No, the US Won’t Respond to A Cyber Attack with Nukes
The idea that the U.S. is building new low-yield nuclear weapons to respond to a cyber attack is “not true,” military leaders told reporters in the runup to the Friday release of the new Nuclear Posture Review. […] When would the U.S. launch a nuclear attack in response to a non-nuclear event? The Defense Department says the threshold hasn’t changed since the Obama administration’s own nuclear posture review in 2010, but a draft of the new review that leaked online caused a bit of drama in its attempts to dispel “ambiguity.”

 

Penetration Testing Is a Reference Point, Not a Strategy (Originally on CSO Online)
Pen tests are valuable only if the results are properly translated into an effective overall security strategy.
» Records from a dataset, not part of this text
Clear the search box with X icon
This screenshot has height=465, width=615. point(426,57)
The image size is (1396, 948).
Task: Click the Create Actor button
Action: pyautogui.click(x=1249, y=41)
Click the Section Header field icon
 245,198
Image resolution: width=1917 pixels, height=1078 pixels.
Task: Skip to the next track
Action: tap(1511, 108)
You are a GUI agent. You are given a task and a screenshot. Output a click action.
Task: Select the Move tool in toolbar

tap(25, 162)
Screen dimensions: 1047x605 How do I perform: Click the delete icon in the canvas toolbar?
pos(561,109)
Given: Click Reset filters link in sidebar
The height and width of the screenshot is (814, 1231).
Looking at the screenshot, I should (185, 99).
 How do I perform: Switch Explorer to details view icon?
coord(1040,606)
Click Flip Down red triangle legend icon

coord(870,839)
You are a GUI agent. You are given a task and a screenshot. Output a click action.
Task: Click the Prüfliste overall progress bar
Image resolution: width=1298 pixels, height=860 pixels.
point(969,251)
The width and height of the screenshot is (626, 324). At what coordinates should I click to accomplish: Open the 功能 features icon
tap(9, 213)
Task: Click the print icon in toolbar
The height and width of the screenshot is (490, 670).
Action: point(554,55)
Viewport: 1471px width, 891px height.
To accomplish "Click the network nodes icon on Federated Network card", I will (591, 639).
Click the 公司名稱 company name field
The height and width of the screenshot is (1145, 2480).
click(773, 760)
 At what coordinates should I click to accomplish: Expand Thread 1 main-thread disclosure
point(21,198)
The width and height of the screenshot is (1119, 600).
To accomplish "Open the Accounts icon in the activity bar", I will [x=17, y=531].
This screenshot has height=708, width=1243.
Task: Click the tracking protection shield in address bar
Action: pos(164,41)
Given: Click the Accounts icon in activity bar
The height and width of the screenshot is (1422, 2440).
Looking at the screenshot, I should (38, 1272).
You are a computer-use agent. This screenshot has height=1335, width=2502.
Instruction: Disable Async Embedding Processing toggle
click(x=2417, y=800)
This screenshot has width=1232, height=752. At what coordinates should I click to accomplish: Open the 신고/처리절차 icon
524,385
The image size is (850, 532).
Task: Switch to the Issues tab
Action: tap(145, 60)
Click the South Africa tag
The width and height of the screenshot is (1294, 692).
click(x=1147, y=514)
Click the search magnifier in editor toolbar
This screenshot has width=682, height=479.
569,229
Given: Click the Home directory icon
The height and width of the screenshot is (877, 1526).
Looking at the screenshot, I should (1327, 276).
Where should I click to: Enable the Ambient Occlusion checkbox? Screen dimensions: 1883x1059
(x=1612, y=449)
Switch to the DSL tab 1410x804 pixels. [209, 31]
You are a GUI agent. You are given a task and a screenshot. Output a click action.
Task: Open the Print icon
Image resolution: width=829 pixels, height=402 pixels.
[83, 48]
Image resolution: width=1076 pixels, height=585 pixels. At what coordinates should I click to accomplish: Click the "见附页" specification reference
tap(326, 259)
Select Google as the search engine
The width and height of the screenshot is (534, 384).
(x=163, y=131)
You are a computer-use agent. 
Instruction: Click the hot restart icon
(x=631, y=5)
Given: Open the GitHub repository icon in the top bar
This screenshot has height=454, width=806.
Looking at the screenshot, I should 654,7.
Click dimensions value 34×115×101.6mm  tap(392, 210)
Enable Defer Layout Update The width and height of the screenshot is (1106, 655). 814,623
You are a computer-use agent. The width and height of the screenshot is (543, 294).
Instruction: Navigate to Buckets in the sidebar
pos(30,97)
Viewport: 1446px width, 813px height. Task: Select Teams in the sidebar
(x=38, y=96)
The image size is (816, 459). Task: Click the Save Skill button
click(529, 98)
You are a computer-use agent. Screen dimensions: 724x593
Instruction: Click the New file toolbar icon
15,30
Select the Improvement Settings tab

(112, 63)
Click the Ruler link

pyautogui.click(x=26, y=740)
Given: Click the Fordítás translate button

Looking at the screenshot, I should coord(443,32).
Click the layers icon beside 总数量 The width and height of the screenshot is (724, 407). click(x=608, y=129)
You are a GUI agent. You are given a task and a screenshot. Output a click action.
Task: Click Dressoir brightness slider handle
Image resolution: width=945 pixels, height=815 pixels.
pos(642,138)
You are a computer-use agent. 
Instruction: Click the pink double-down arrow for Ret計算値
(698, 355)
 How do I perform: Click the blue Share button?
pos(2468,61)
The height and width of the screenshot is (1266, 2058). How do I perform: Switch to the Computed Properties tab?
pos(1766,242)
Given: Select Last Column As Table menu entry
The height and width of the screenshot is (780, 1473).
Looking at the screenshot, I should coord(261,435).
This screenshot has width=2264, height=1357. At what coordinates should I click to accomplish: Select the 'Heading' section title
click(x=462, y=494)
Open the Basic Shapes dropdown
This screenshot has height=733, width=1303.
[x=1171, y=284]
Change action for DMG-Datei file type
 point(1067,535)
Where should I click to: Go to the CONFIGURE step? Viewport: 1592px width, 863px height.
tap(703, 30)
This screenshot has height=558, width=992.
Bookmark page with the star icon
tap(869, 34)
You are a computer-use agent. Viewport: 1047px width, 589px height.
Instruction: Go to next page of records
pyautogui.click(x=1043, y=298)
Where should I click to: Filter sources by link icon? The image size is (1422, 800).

I’m often skeptical of survey results, but a recent survey from the 2017 HIMSS (health sector) conference, which suggests that penetration testing is a top priority, caught my eye. Add to this Gartner’s global cybersecurity group estimate of a 14 percent uptick in “security testing,” as well as an 8.5 percent increase in “consulting.”

 

Hacked at Sea: Concerns Grow for Ship, Port Cybersecurity
The entire shipping and maritime sector, a crucial part of the global economy that impacts ocean health, heard that alarm bell. It is, according to many experts, an industry that is lagging in its preparedness to face modern cybersecurity threats. As ships become more connected to online systems and controlled by software, the risks will only grow. “This summer is when everybody woke up,” then U.S. Federal Maritime Commissioner William Doyle said at the Shipping 2030 North America conference in New York City in November.

 

Lawmakers: Cyber Warfare Skills Critical for Future Military, Homeland Security
Several lawmakers agreed skills for cyber warfare, such as developing artificial intelligence, will be key for the military and other domains charged with protecting the homeland in the future. “Cyber warfare in the future, it’s not going to be hacker on hacker,” said Rep. Will Hurd, R-Texas, a former CIA officer and member of the Homeland Security committee. “It’s going to be good AI versus bad AI… and right now we are only teaching that stuff in Ph.D. programs.”

 

State Dept. Reverses Course, Plans to Launch Cyber and Digital Economy Bureau
Secretary of State Rex Tillerson plans to launch a new cyberspace and digital economy bureau, seemingly reversing course under congressional pressure after he shuttered the department’s cyber coordinator’s office in August. […] The new bureau “would cohesively unify the Office of the Coordinator for Cyber Issues and the Bureau of Economic Affairs’ Office of International Communications and Information Policy,” a State Department spokesperson said.

 

DHS Needs More Cybersecurity Workers While Also Figuring Out Where to Put Them
Shutdowns and continuing resolutions don’t just impact the military’s readiness. The Department of Homeland Security said its mission is also affected by stopgap funding. DHS deputy secretary Elaine Duke told senators her agency feels constrained and unable to begin new projects without getting new funding authorized by Congress. Claire Grady, the undersecretary for management, also said a slew of short-term CRs has delayed DHS on everything from new hiring efforts to major acquisitions.